● **RECORDS SUPPLIED**:
***

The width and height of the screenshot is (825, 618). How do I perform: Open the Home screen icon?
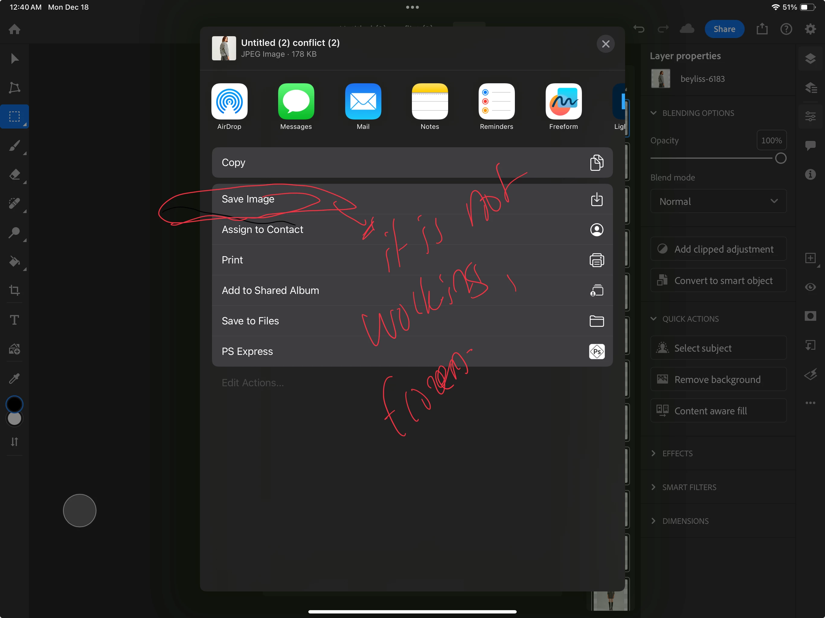[15, 29]
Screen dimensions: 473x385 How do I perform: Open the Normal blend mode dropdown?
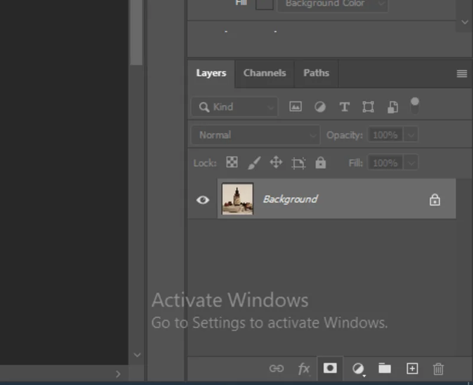point(254,135)
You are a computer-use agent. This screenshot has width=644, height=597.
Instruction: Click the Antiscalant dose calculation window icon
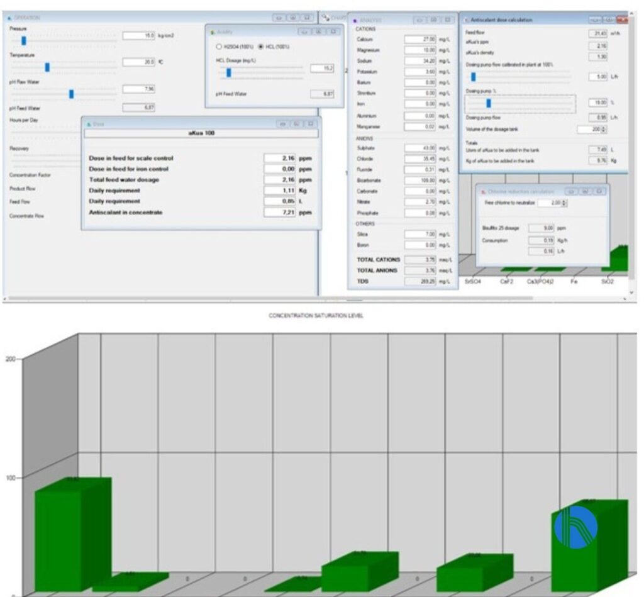pyautogui.click(x=467, y=20)
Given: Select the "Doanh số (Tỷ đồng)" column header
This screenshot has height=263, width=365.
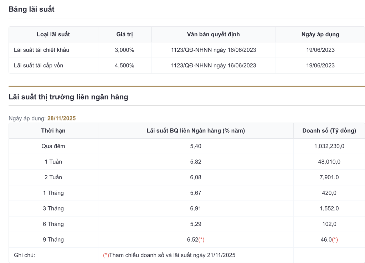Looking at the screenshot, I should [329, 131].
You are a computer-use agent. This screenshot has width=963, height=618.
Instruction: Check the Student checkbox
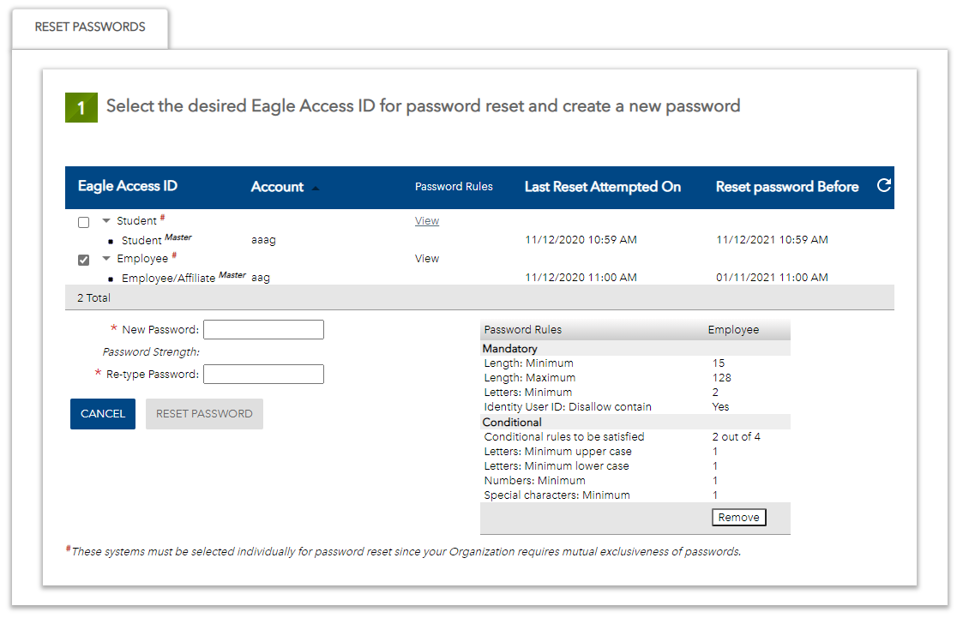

***

Rewrite all of the items above, putting "desktop assistant" in place of "computer-use agent" and keeping everything else the same, and leave out the pictures.

The width and height of the screenshot is (825, 618). How do I perform: Open the Home screen icon?
[15, 29]
Screen dimensions: 473x385 How do I perform: Open the Normal blend mode dropdown?
point(254,135)
You are a desktop assistant. This screenshot has width=644, height=597.
Instruction: Click the Antiscalant dose calculation window icon
pyautogui.click(x=467, y=20)
Given: Select the "Doanh số (Tỷ đồng)" column header
This screenshot has height=263, width=365.
Looking at the screenshot, I should [329, 131].
You are a desktop assistant. This screenshot has width=963, height=618.
Instruction: Check the Student checkbox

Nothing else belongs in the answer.